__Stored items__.
———

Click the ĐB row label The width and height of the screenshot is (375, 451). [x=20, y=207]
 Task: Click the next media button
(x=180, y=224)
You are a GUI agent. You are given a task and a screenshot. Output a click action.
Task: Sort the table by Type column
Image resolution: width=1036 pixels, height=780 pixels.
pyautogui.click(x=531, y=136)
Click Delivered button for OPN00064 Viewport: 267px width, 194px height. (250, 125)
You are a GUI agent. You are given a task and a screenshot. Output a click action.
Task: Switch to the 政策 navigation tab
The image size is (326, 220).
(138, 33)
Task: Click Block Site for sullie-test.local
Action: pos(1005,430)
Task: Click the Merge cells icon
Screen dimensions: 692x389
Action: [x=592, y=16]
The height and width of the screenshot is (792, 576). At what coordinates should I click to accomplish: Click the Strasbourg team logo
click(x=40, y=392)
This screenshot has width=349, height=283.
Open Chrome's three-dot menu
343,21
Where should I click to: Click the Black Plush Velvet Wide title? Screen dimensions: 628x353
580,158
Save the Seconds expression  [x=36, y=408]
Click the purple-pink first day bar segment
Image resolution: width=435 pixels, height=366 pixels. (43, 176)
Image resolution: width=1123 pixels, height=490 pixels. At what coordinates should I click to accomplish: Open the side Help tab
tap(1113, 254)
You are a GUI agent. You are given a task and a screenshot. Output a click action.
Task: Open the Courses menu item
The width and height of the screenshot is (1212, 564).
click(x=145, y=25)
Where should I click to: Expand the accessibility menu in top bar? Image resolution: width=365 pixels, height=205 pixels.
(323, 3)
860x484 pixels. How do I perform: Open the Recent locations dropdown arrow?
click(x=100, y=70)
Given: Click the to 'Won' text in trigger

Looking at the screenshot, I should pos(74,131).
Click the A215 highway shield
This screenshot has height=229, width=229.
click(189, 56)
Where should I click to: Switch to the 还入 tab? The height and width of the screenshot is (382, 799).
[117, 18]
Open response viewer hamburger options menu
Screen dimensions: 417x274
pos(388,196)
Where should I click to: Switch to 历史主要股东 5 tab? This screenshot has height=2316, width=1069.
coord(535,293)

———

__DIRECTIONS FOR THIS TASK__.
Each entry above is to be transcribed word for word.

__SOLUTION TO THIS TASK__.
Click the ĐB row label The width and height of the screenshot is (375, 451). [x=20, y=207]
 Task: Click the next media button
(x=180, y=224)
You are a GUI agent. You are given a task and a screenshot. Output a click action.
Task: Sort the table by Type column
Image resolution: width=1036 pixels, height=780 pixels.
pyautogui.click(x=531, y=136)
Click Delivered button for OPN00064 Viewport: 267px width, 194px height. (250, 125)
You are a GUI agent. You are given a task and a screenshot. Output a click action.
Task: Switch to the 政策 navigation tab
The image size is (326, 220).
(138, 33)
Task: Click Block Site for sullie-test.local
Action: pos(1005,430)
Task: Click the Merge cells icon
Screen dimensions: 692x389
Action: [x=592, y=16]
The height and width of the screenshot is (792, 576). At what coordinates should I click to accomplish: Click the Strasbourg team logo
click(x=40, y=392)
This screenshot has width=349, height=283.
Open Chrome's three-dot menu
343,21
Where should I click to: Click the Black Plush Velvet Wide title? Screen dimensions: 628x353
580,158
Save the Seconds expression  [x=36, y=408]
Click the purple-pink first day bar segment
Image resolution: width=435 pixels, height=366 pixels. (43, 176)
Image resolution: width=1123 pixels, height=490 pixels. At what coordinates should I click to accomplish: Open the side Help tab
tap(1113, 254)
You are a GUI agent. You are given a task and a screenshot. Output a click action.
Task: Open the Courses menu item
The width and height of the screenshot is (1212, 564).
click(x=145, y=25)
Where should I click to: Expand the accessibility menu in top bar? Image resolution: width=365 pixels, height=205 pixels.
(323, 3)
860x484 pixels. How do I perform: Open the Recent locations dropdown arrow?
click(x=100, y=70)
Given: Click the to 'Won' text in trigger

Looking at the screenshot, I should pos(74,131).
Click the A215 highway shield
This screenshot has height=229, width=229.
click(189, 56)
Where should I click to: Switch to the 还入 tab? The height and width of the screenshot is (382, 799).
[117, 18]
Open response viewer hamburger options menu
Screen dimensions: 417x274
pos(388,196)
Where should I click to: Switch to 历史主要股东 5 tab? This screenshot has height=2316, width=1069.
coord(535,293)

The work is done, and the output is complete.